Aims: The objective of this study was to perform a meta-analysis to evaluate the association between angiotensin-converting enzyme (ACE) gene insertion/deletion (I/D) polymorphism and susceptibility to atherosclerosis (AS). Methods: MEDLINE, EMBASE, and the ISI Web of Science were searched for all eligible published studies concerning the relationship of ACE gene polymorphism with AS without language restrictions. Pooled odds ratios (ORs) with 95% confidence intervals (CIs) were calculated to evaluate this relationship under different genetic models using meta-analytic methods.
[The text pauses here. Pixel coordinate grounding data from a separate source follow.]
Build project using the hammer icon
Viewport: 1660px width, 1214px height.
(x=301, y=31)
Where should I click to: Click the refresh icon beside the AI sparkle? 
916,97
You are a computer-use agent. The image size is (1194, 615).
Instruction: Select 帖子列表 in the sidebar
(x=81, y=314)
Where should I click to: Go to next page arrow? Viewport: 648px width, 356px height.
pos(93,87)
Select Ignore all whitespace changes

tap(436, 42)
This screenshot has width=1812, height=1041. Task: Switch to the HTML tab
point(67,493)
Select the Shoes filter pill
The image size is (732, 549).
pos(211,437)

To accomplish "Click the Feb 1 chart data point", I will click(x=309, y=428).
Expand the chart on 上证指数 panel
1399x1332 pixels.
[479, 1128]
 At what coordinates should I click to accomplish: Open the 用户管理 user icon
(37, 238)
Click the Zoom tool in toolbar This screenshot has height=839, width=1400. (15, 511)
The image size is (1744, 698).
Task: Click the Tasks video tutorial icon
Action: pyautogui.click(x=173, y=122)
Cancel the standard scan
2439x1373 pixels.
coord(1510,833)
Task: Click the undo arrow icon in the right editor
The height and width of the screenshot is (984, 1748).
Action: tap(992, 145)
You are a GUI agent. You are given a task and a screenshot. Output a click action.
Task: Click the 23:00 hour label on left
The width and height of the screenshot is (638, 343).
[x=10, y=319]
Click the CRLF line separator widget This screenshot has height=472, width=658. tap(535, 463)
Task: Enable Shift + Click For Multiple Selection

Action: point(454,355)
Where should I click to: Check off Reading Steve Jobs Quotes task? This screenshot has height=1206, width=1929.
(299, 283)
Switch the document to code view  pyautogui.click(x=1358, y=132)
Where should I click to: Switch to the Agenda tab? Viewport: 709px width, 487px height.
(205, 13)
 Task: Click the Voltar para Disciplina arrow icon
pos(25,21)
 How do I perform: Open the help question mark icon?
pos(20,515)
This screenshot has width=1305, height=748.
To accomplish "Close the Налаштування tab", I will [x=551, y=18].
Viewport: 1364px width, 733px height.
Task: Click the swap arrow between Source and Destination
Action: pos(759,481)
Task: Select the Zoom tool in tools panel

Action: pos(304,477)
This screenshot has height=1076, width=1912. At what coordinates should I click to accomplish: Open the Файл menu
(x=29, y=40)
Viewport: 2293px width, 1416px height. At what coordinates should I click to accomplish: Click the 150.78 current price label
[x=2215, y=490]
Results: A total of 15 articles (16 studies) were involved in this meta-analysis. The D allele of the ACE gene had a nonsignificant increase in the risk of AS (D versus I: OR = 1.23, 95% CI, .98-1.53, P = .07; I2 = 87.2%, Pheterogeneity < .01). Compared with the II genotype, the DI (relative risk [RR]: 1.35, 95% CI: 1.09, 1.67, P < .01; I2 = 47.8%, Pheterogeneity = .017) and (DD + DI) (RR = 1.38, 95% CI: 1.04, 1.82, P = .02; I2 = 73.3%, Pheterogeneity < .01) genotype of ACE was associated with higher risk of AS, respectively. Subjects with the DD genotype showed a statistically nonsignificant trend toward greater risk of AS (RR = 1.53, 95% CI: .97, 2.43, P = .07; I2 = 88.6%, Pheterogeneity < .01). Further subgroup analyses showed that significant relationships were only found in Europeans under different gene polymorphism or different genotype models rather than Asians. Conclusions: The present meta-analysis indicated that the D allele in the ACE gene was associated with the risk of AS, especially in Europeans. Furthermore, increased copy number of D allele was significantly associated with increased AS risk in a dose-dependent manner.